What Do Mark Twain, Carpentry and Commodes Have in Common?


For a comic novelist, such human pretension is a gift. In “The Gravestone and the Commode” — a surreal juxtaposition that appeared outside his window one day when workers remodeling a bathroom in his house temporarily stored the toilet next to an old headstone in the backyard — Russo writes: “There’s no need for any writer to make the world a funny place. It is a funny place.” Not to everyone, it turns out. He is soon involved in a dinner party row with a woman who considers him cruel for making fun of people who stutter. Russo’s retort may not be a woke joke, but it isn’t flippant: “The best humor,” he points out, “has always resided in the chamber next to the one occupied by suffering.”

Pain and laughter also react chemically in “Imagining Jenny,” a standout, which was originally published as the afterword to a memoir by Jennifer Finney Boylan. Here, Russo recounts the brutal week he spent at the bedside of the author, a friend of many years, as she underwent gender reassignment surgery.

> Data for review

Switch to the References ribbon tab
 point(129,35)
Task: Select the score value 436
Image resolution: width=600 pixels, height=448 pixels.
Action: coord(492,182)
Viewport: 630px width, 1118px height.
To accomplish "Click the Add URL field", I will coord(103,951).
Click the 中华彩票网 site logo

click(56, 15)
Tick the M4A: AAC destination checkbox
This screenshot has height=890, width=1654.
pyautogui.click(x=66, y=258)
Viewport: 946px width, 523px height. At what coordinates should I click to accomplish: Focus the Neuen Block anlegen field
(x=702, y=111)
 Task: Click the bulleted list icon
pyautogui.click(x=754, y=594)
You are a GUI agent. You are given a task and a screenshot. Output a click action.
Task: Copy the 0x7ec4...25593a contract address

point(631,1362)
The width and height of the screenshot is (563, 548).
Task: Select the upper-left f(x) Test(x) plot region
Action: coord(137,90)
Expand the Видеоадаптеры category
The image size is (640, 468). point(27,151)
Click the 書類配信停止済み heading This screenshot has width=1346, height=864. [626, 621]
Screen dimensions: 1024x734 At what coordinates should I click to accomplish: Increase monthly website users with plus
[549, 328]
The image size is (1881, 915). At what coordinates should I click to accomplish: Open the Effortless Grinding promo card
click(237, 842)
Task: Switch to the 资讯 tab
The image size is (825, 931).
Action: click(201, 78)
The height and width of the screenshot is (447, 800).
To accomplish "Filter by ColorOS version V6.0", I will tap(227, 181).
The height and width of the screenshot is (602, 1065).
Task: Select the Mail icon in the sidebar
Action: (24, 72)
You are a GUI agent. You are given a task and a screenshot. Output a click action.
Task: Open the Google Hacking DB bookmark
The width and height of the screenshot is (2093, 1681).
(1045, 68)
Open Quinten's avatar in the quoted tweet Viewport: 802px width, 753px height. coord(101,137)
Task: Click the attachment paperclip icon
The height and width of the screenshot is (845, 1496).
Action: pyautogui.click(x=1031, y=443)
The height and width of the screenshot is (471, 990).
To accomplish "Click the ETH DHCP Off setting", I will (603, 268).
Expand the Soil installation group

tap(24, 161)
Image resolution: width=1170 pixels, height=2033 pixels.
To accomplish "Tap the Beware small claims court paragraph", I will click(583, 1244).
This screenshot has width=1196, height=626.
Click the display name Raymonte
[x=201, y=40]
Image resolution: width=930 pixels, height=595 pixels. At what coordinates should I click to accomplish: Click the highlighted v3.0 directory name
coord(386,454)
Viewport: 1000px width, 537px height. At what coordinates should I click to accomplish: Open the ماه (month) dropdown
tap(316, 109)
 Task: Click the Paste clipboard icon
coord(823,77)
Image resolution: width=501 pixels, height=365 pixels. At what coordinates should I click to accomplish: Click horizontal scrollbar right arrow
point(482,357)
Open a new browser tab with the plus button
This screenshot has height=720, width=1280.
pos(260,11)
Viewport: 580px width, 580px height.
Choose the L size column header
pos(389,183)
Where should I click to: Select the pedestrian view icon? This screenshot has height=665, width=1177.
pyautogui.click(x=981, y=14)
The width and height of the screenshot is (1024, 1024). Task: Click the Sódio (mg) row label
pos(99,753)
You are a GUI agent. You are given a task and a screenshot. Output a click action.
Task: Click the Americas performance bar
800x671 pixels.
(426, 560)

> The problem
Can you sum up the text about Russo's essays, shown above the data, in two sentences?

> Exercise response
In "The Gravestone and the Commode," whose title refers to a toilet that workers remodeling his bathroom stored beside an old headstone in his backyard, Russo writes that the world is already a funny place. When a woman at a dinner party calls him cruel for mocking people who stutter, he argues that the best humor lies next to suffering, and pain and laughter mix again in "Imagining Jenny," first published as the afterword to a memoir by Jennifer Finney Boylan, where he recounts the brutal week he spent at the bedside of his longtime friend during her gender reassignment surgery.